* TO BE DONE *
Copy every line in the listing below that contains the string "resolution". The match is case-sensitive.

* WORKING DATA *
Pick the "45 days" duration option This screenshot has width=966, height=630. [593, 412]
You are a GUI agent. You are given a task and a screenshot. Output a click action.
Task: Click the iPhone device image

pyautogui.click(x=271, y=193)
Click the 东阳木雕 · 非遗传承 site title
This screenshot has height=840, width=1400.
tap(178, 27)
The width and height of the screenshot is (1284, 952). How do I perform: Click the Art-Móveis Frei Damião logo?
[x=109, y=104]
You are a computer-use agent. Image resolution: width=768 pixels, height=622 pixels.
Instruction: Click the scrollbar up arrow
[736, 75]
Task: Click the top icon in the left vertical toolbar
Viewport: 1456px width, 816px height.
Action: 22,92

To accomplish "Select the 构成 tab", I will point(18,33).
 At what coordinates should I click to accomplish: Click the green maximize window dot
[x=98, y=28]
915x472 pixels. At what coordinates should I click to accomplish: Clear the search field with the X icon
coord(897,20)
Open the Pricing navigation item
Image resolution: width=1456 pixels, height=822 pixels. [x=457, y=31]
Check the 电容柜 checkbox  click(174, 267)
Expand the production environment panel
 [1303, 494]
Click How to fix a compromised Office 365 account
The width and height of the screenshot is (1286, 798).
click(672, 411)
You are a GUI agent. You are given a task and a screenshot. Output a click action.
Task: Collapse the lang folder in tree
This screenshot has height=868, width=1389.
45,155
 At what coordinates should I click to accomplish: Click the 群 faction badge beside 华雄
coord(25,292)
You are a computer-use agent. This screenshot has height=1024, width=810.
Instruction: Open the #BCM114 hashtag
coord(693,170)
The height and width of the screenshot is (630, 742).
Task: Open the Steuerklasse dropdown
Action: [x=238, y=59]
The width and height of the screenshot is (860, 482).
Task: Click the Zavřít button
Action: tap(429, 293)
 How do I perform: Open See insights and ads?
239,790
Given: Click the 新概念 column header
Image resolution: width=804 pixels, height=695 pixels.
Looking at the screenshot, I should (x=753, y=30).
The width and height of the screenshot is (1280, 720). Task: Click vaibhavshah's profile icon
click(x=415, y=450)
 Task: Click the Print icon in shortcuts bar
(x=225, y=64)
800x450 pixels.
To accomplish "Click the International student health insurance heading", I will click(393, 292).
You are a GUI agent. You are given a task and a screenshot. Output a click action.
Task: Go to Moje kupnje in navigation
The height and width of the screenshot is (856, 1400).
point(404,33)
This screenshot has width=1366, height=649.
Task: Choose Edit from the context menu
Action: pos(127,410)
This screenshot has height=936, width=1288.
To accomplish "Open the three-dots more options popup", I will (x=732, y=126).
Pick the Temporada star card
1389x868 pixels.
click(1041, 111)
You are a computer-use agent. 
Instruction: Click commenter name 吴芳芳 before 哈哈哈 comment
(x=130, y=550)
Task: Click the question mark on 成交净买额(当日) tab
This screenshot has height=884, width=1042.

* EXERCISE SOLUTION *
You are a computer-use agent. Image resolution: width=768 pixels, height=622 pixels.
Image resolution: width=1456 pixels, height=822 pixels. [x=457, y=31]
Image resolution: width=804 pixels, height=695 pixels.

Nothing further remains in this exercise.